Oliver Kamm, a British writer and blogger, criticizes with his usual style and vigour an academic, Professor Ron Greaves, who has called the July 2005 London bombings an act of “demonstration” instead of “terrorism”. Kamm is right to find this absurd. However, his argument does not stop there. He writes:

Moral clarity on terrorism requires distinguishing the force used by the democratic state from the violence of private armies. […] It is true […] that the word terrorism is used politically in order to denote illegitimacy of certain types of violence. And there’s much to be said for that, as there is for referring (as I have done in this post) to the “force” exercised by the security services of a democratic state as against the “violence” of those arraigned against democratic authority. To do this is […] to use language discriminately where moral discrimination is essential. The democratic state uses violence, and terrorists use violence; but these acts are not alike.

They’re not alike, we are to understand, because state violence is democratically legitimized. Well, let us suppose, for the sake of argument, that tens of thousands of civilians were to be killed by a country whose leader became President after the Supreme Court instructed a state to stop counting votes. Would that bless anything he chose to do with the nimbus of democracy?

That can’t be it. Let us imagine what might better justify the qualitative distinction between types of violence. There must at base be an implied appeal to accident. Acts of terrorism such as the atrocity committed by the July 2005 London bombers deliberately kill civilians. State acts of “force”, in Kamm’s formulation, may cause the killing of civilians as, in the disgusting Unspeak has it, “collateral damage”: an unfortunate side-effect of the effort to kill the enemy. In each case, the civilians are just as dead. But we didn’t really mean to kill the second lot, so it’s not so bad.

Those who wish to argue that state violence is always especially legitimate are obliged to explain exactly how much of a moral fig-leaf this appeal to accident provides. They will need to respond to the idea that to deliberately commit an act with foreseeable consequences is to intend those very consequences, among any others that might also be under consideration. The point was made powerfully by an Israeli air-force captain, among one of 30 who refused to continue bombing Palestinian cities in 2003, after the dropping of a one-tonne bomb on the home of Hamas leader Salah Shehade had killed him along with 14 members of his family, mostly children. Captain Assaf L said (cited in Unspeak, page 132):

You don’t have to be a genius to know that the destruction from a one-tonne bomb is massive, so someone up there made a decision to drop it knowing it would destroy buildings. Someone took the decision to kill innocent people. This is us being terrorists.

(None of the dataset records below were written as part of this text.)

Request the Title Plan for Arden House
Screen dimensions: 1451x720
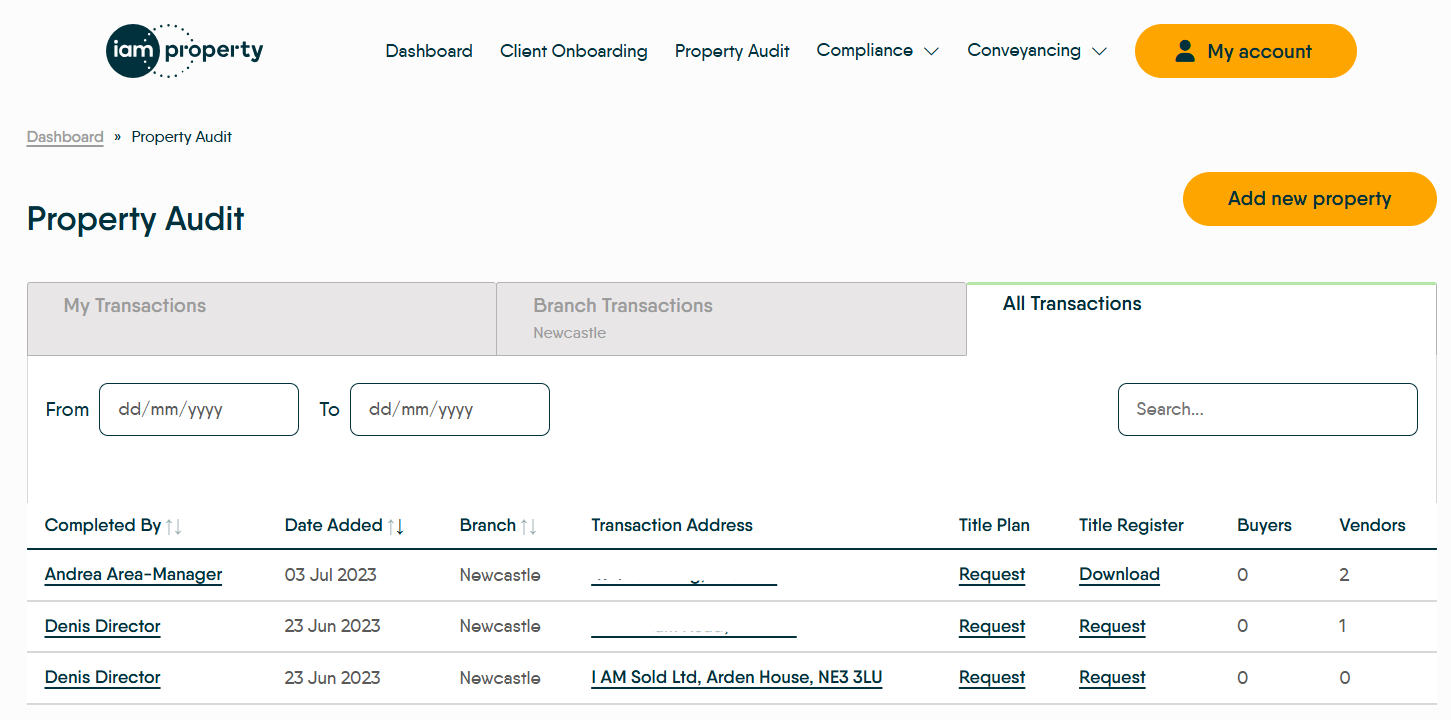pyautogui.click(x=991, y=677)
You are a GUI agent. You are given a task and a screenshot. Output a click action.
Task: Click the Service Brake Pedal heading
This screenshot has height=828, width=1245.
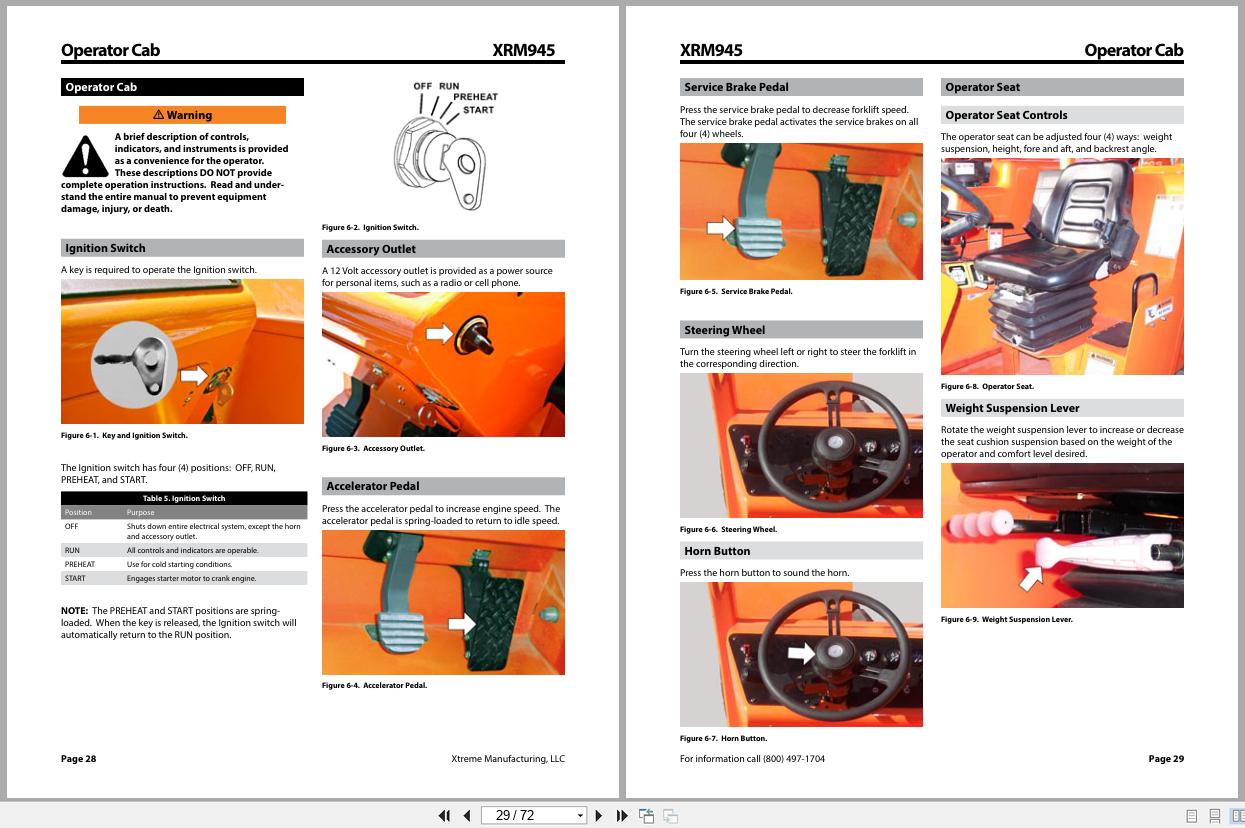[800, 87]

For Kamm, however, any such conclusion must be forbidden by “moral clarity”. It is an interesting rhetorical paradox that the phrase “moral clarity” usually signals the introduction of a double standard, an attempt to split morality into a twin-track system whereby, for instance, “they” are evil, and “we” just make mistakes. In this sense, “moral clarity” is really moral relativism: if you criticize us, we will just point over there and remind you of how bad they are . . .


The phrase “moral relativism”, however, is usually reserved in public language to denounce anyone who dares to suggest that the death of an Iraqi human being is somehow comparable to the death of a British or American human being.

Contra Kamm, something that really deserved the name “moral clarity” would require us to recognize both that the victims of July 2005 were killed by a despicable act of terrorism, and that the children of Salah Shehade were not somehow less unfortunate in being killed by mere “force”. Those children were blown up by plain, brute “violence” as surely as were the people on the London buses and tube trains. We might even recognize further that many state acts of “force” are designed and described in explicitly terroristic terms, such as the “Shock and Awe” bombing campaign that began the Iraq war.

In Kamm’s recently published book, Anti-Totalitarianism: The Left-Wing Case for a Neoconservative Foreign Policy, which offers one of the most intellectually respectable pro-war arguments available, he waves away arguments about the civilian death toll in Iraq on the grounds that such talk is “consequentialist”. But this won’t do, since all his arguments in favour of the invasion are consequentialist, too: he just wants the good consequences, such as ridding the country of a vicious dictator, having a free Iraq as a beacon of hope in the Middle East, etc, without having to worry about the bad consequences, such as the deaths of 33,821 Iraqi civilians since the invasion, according to the conservative minimum current estimate of Iraq Body Count.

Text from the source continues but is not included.